What you need to do is quickly collect the following items:
  1. Pertinent network (i.e., firewall, etc.) logs
  2. Network packet capture(s)
  3. Full or partial contents of physical memory
  4. An image acquired from the affected system
Of course, this assumes a great deal...that you have a CSIRP in place, that you've already identified systems that store/process sensitive data, and that you've got the tools and training to collect any of this data. Some of it is fairly trivial...collecting firewall logs may simply be as easy as a call to your NOC. Collecting packet captures is as simple as having a Windows laptop with Wireshark installed, or Linux laptop. Tools for dumping the contents of RAM have recently taken a surge forward, and acquiring an image from a live system (can't shut that server down??) is as straightforward as getting a copy of FTK Imager.

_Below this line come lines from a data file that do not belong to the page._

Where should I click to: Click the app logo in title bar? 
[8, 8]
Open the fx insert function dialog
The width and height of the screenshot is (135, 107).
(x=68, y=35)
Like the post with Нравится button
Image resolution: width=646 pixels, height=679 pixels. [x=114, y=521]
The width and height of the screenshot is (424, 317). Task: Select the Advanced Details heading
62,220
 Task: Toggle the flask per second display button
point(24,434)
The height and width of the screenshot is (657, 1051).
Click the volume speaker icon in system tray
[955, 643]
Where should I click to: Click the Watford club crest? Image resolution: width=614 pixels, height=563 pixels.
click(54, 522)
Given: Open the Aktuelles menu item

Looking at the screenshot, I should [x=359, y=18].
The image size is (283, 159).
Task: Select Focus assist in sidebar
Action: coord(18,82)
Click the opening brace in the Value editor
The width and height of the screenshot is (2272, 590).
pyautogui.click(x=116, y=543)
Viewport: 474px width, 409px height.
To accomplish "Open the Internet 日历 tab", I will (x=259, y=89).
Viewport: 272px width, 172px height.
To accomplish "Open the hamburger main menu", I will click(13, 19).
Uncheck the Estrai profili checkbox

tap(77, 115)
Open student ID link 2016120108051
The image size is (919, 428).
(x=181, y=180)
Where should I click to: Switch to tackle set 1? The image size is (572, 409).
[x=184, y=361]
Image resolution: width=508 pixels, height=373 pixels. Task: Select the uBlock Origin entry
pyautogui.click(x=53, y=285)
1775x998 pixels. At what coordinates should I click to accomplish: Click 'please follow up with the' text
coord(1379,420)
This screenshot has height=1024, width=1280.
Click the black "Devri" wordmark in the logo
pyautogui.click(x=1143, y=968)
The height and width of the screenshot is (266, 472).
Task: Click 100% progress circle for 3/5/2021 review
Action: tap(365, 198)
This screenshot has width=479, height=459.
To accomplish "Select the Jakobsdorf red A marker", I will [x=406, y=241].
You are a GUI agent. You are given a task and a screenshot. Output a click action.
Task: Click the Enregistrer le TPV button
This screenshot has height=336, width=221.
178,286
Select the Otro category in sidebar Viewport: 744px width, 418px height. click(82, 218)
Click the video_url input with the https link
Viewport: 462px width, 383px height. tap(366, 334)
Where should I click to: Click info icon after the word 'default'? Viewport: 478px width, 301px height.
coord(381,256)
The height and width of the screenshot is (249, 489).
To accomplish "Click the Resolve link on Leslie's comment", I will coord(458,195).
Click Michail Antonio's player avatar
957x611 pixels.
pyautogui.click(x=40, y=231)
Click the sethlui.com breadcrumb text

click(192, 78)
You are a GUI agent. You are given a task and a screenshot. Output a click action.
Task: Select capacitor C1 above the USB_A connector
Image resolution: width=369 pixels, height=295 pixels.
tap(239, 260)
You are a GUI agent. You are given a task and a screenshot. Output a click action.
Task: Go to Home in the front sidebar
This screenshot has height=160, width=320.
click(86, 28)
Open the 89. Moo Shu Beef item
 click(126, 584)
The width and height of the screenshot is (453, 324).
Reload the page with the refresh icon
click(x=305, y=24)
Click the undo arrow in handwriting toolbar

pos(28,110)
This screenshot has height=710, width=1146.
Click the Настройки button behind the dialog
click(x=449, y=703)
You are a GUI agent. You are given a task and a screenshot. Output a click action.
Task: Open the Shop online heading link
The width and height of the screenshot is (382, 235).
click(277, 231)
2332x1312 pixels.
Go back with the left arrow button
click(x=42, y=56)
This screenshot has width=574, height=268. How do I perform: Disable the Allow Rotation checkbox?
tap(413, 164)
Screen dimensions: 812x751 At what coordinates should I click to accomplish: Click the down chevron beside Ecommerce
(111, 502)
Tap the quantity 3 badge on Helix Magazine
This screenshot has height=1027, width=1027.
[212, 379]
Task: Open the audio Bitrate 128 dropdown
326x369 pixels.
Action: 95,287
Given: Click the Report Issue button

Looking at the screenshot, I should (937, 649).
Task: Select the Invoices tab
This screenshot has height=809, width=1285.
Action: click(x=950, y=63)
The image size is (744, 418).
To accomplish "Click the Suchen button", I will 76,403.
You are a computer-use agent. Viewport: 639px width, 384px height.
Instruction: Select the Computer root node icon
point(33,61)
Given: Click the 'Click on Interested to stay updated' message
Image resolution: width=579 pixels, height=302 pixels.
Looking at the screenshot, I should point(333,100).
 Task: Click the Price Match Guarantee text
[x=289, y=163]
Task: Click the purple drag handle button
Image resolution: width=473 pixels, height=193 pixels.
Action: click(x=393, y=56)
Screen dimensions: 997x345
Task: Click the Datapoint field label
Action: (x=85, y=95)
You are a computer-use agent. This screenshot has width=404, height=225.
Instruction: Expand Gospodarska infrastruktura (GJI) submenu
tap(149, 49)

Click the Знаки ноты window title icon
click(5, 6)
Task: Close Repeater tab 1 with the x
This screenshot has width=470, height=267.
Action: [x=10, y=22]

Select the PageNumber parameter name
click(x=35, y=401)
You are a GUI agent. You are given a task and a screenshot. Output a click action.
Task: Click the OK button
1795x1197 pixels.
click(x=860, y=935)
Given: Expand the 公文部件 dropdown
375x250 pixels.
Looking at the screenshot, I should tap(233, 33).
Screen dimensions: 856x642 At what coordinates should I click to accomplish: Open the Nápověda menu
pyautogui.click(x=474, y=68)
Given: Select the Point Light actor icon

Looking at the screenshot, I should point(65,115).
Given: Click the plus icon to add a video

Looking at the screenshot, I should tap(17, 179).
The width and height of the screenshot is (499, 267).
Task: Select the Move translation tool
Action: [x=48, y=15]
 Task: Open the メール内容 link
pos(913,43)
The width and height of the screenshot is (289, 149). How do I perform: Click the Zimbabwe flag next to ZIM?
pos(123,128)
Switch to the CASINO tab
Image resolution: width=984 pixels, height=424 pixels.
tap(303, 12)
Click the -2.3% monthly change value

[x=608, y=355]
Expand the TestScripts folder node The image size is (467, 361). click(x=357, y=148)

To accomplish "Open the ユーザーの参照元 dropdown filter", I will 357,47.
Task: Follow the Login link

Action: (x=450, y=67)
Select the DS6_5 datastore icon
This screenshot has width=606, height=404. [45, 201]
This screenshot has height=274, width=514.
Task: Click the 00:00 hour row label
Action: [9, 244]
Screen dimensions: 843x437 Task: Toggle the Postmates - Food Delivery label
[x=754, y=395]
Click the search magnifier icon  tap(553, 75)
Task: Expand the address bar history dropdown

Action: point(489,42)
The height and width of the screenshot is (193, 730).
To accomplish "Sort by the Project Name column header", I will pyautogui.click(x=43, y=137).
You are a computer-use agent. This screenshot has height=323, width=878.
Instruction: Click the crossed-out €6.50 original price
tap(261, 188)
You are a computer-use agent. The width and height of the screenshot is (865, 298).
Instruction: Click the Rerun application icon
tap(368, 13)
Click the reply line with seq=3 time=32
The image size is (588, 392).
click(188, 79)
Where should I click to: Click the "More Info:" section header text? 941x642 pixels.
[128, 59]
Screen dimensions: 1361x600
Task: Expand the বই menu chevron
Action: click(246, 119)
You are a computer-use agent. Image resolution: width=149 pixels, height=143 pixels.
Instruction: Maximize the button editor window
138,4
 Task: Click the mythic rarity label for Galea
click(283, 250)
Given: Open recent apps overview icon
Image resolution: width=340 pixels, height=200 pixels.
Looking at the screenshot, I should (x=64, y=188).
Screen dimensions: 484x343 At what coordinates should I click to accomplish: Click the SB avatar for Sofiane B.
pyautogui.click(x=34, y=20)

Remember to DOCUMENT everything you do! The rule of thumb is, if you didn't document it, you didn't do it.

What other tools are available? In the case of Best Western, as well as any other organization with remote systems (located in distant data centers or storefronts), something like F-Response may prove to be extremely valuable! If you're not sure about F-Response and don't believe the testimonials, give the Beta Program a try. With the Enterprise Edition of F-Response already deployed (or simply pushed out remotely as needed), getting the data you need is amazingly straightforward!

So why do all this? Why go through all this trouble? Because you will likely have to answer the question, was sensitive data leaving my network? The fact of the matter is that you're not going to be able to answer that question with nothing more than a hard drive image, and the single biggest impediment to doing the right thing (as opposed to something) in a case like this is time...when you don't have the tools, training or support from executive management, the only reaction left is to unplug systems and hope for the best.

Unfortunately, where will that leave you? It'll leave you having to answer the question, why weren't you prepared? Would rather have to face that question, or actually be prepared?

If you want to learn what it takes to be prepared, come on by the SANS Forensic Summit and learn about this subject from the guys and gals who do it for a living!

CSO Online - Data Breach Notification Laws, State by State
SC Magazine - Data Breach Blog


Benjamin Wright said...

Keydet89: Best Western now says only a handful of records were compromised, not millions. Data security investigations are complex, and they require patience. As we learned from the TJX experience, it is easy for the press and for authorities to over-react. --Ben

H. Carvey said...


Thanks for the comment.

Data security investigations are complex...and as someone who does them, and is a on a team certified by Visa PCI to do them, I have seen how they can go very wrong when performed by an organization with little to no training.

Also, your comment about the media rings true, as well, for folks who derive their information from the media. The really interesting thing is that what really happened from the "guy at the keyboard" perspective is never disclosed.

Unknown said...

does a free copy of your book ship with each copy of F-Response sold? ;)


H. Carvey said...

That's a question for Matt...but I had a copy w/ me at DFRWS. Had I known you were there, I wouldn't have wanted to carry it all the way back home...

Unknown said...

aw maaannnnnnnnn... i already own ur book actually :-)

maybe i'll write a super cool RegRipper plugin to get my copy SIGNED! :)


Anonymous said...

it's really goood

H. Carvey said...

I'd sign your copy regardless, Sippy...wish I'd known you were at DFRWS. When we were at the WharfRat, I was sitting w/ The Cory and Jason, and a couple of others...we made it up to 5 beers each before we were cut off due to Brian's credit card being overdrawn...or some other lame excuse...